Dinner with Saddam
Menier Chocolate Factory
It’s difficult to imagine a play about the dictator Saddam Hussein popping round for dinner could be anything but utterly revolting. For that reason alone, Anthony Horowitz's latest play is a triumph. It could be said he’s achieved the impossible.
Dinner with Saddam is a delicious mix of hilarious one-liners sprinkled with bite-sized chunks of politics for context. Like baking a cake, timing is crucial and the cast were spot on, dishing up this intelligent and brave script to perfection.
The beauty of this comedy farce, which is set in the Bagdad home of a normal(ish) family who on the whole despise Saddam and his brutal regime, is that there’s a sense that what unfolds could actually happen. What gives Dinner with Saddam the edge is the views held by the Alawai’s. Staunchly opposed to the military regime over which Saddam presides and the treatment of the Iraqi people the big question is: can everyone at the dinner table keep their more liberal views to themselves?
The twists and turns that unfold between the fairly western-looking living room and kitchen help move the play along and keep you on your toes. The attention to detail and the sub-plots are a treat, only adding to the depth and intelligence of the whole story.

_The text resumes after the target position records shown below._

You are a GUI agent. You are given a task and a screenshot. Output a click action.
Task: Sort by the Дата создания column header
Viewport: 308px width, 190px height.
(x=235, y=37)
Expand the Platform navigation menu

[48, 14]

There’s no doubt Sanjeev Bhaskar and Shobu Kapoor who play Ahmed and Samira Alawai smash their respective roles. Their on-stage chemistry has certainly benefited from their working together in the past on a whole range of shows. Bhaskar is brilliant as the ridiculously clumsy head of the household whose efforts to ensure the President’s meal is one he’ll never forget get him in all sorts of trouble.

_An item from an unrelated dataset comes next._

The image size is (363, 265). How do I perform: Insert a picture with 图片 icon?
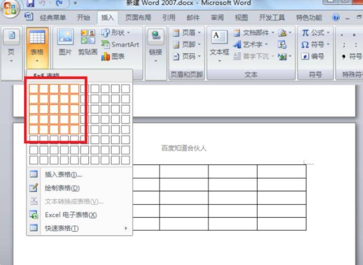[x=65, y=44]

No-one really knows what sort of guest Saddam would actually be if he did dropped in for dinner. For that reason, Steven Berkoff’s Saddam is nothing more than a caricature of the tyrant. Physically his presence and status as a man to be feared is captured perfectly.
Horowitz creates an arrogant, vulgar Saddam with little respect or manners. But at times there’s a suggestion he also has a warmer side, but those moments don’t last long. There’s a monologue which aims to fill in the political gaps and give a bit of context where the humour and pace of the play dips, but fortunately it doesn’t last long.
Like the hamper of goodies Saddam provides for the meal, Dinner with Saddam is a feast of richly crafted brilliance. It’s a joy to see something so fresh and forward thinking that has the power to make you laugh, cry and ponder all at once.